最近行われた皇位継承の世論調査における女帝是認論に関して、俵孝太郎氏がゲンダイネットに「戦後教育の悪影響が生んだ『女帝是認論』」と題する論評を載せている。これに対して少し思う所があったので書きたいと思う。しかしながら私は歴史学者でも社会学者でもなく、現在の学会の潮流を知っているわけでもないので、以下は戯れ言同然に読んでいただきたい。
俵孝太郎氏は天皇という位について:
日本人が稲作農耕の長い歴史の中で体得した自然信仰・祖霊信仰と共同体意識が結びついた多神教である神道の祭主、プリースト・キング(祭司王)として、世俗の権力から離れて高い権威を持ち、シンケンポーなんかができるはるかに遠い昔から、「国民統合の象徴」であり続けてきたのだ。
此処でいわれている天皇を
そもそも私の記憶が正しければ'priest-king'論を支持したのは欧米の学者と日本の左派の学者である。欧米の学者にとって、歴史上に置いて天皇がde factoな統治者に実権を脅かされながらその地位を保てたのが大いに不思議だったのである。しかし、それをローマ教皇と神聖ローマ皇帝の、所謂聖俗の対比として考えると彼らにとって理解が楽なのである。

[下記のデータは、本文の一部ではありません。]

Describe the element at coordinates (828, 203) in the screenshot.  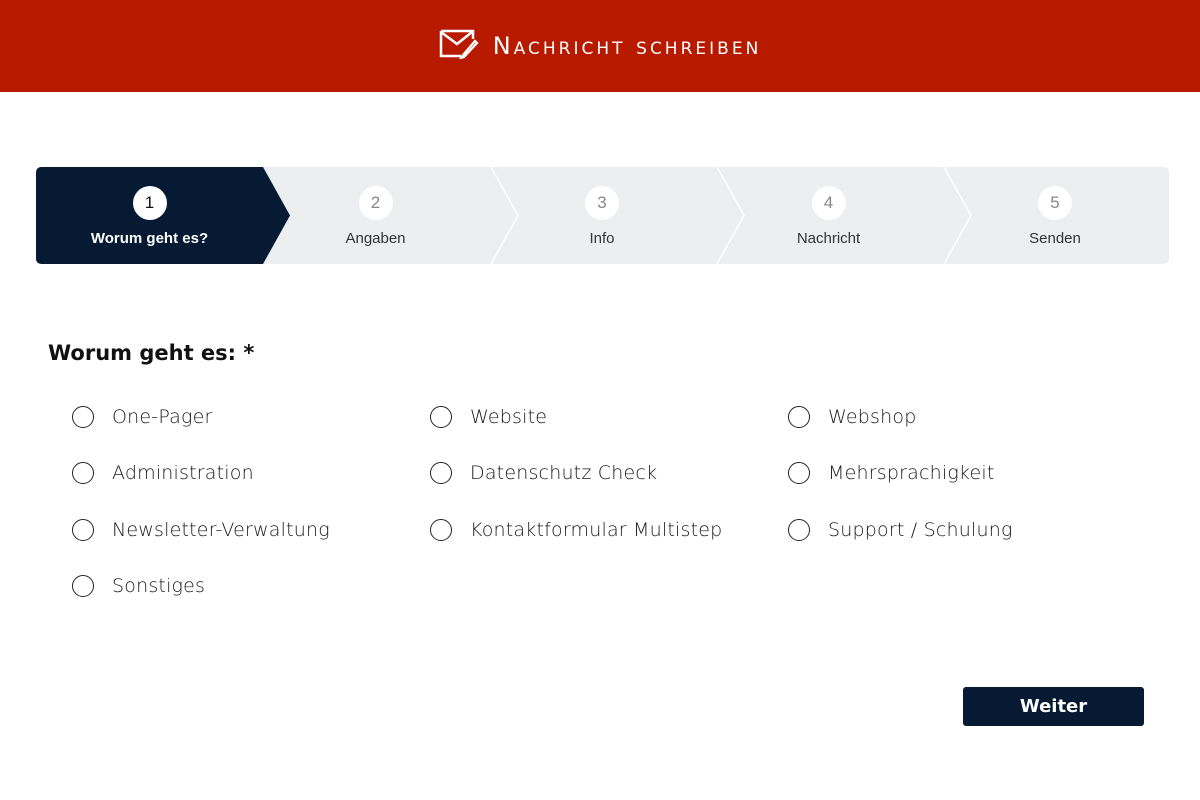
I see `step-number: 4` at that location.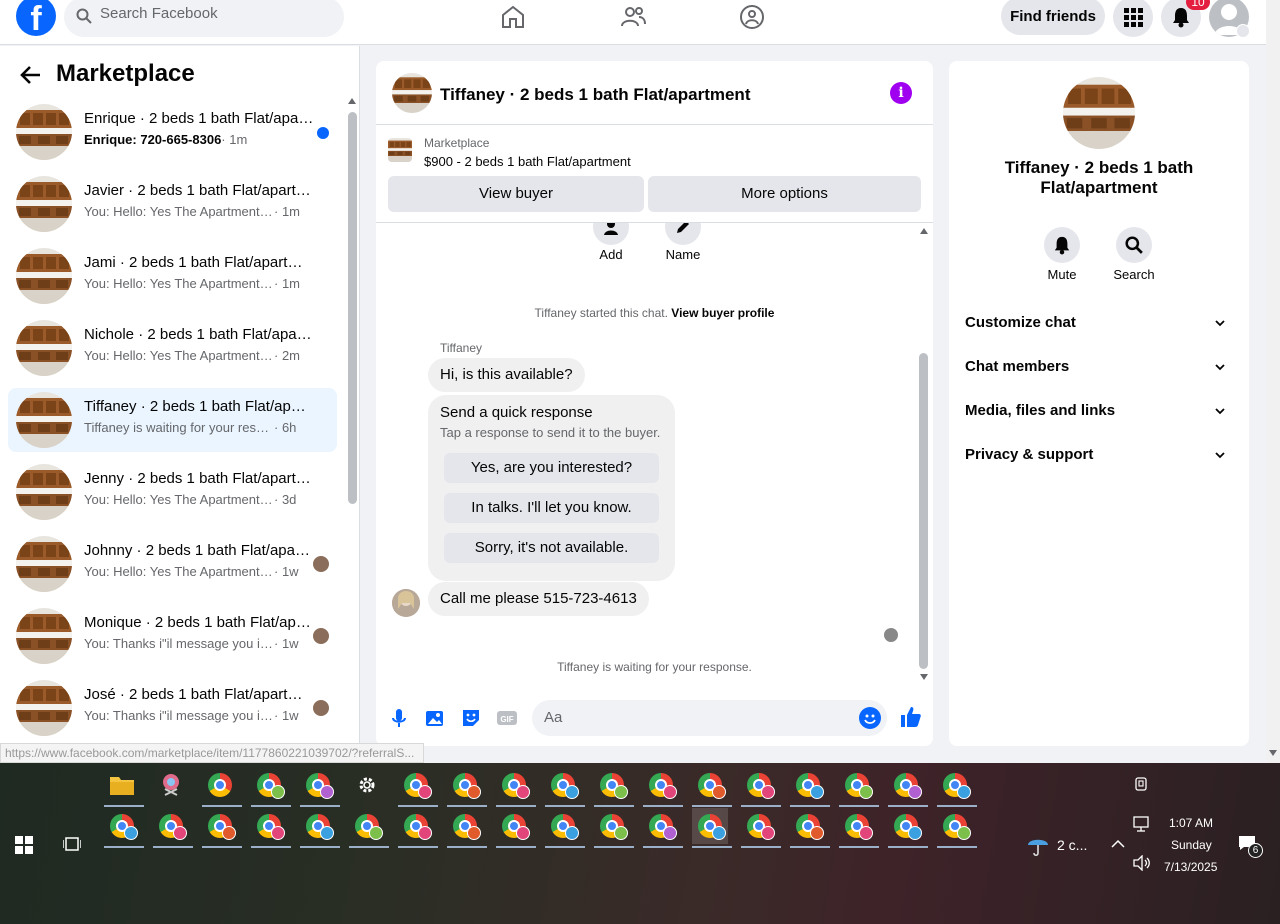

日本の左派学者(日本の歴史学界は左派が主流だったように思うが)にとっては、天皇を歴史において「君主」という立場から「祭司王」という立場に引きずり落とすことによって、天皇の歴史的権威を減ずることが出来るので、彼らの論に当てはめやすく都合が良いのである。
しかし最近は若い学者を中心にこの論に対して疑問が投げかけられているように思われる。'priest-king'論に対する最も大きな疑問点は「果たして天皇は時代を通じて神道の祭司王であったか」という根本的なものに対する問いである。
というのも、今大河で話題の後白河天皇が退位後出家して法皇になったことからもわかるように、中世の天皇は神仏混淆に置いて仏教徒であったからである。神仏混淆であったことが事態をややこしくしている。
また、ある学者の指摘する所では、足利義満が太上天皇の位を伺ったころから光格天皇に至るまで、天皇は祭祀権を奪われていた、そうである。これを扱った論文が以前どこかにアップロードされていた。
こういった状況から、おそらく天皇が'priest-king'であったと言えるのは:
- 大和政権黎明期
- 神道から宗教から国家の宗祀へと再定義された明治憲法下
ぐらいではないか、というのが妥当な所だと思われるのだが……。もちろん大和政権成立の過程が明らかにされれば、いつでも前荊119 ??は覆されるだろう。
まぁ、ニッカンゲンダイというソース媒体における記事を論議するのも何ではあるが、これをたたき台にして諸氏の意見も伺い、ご教授していただきたい。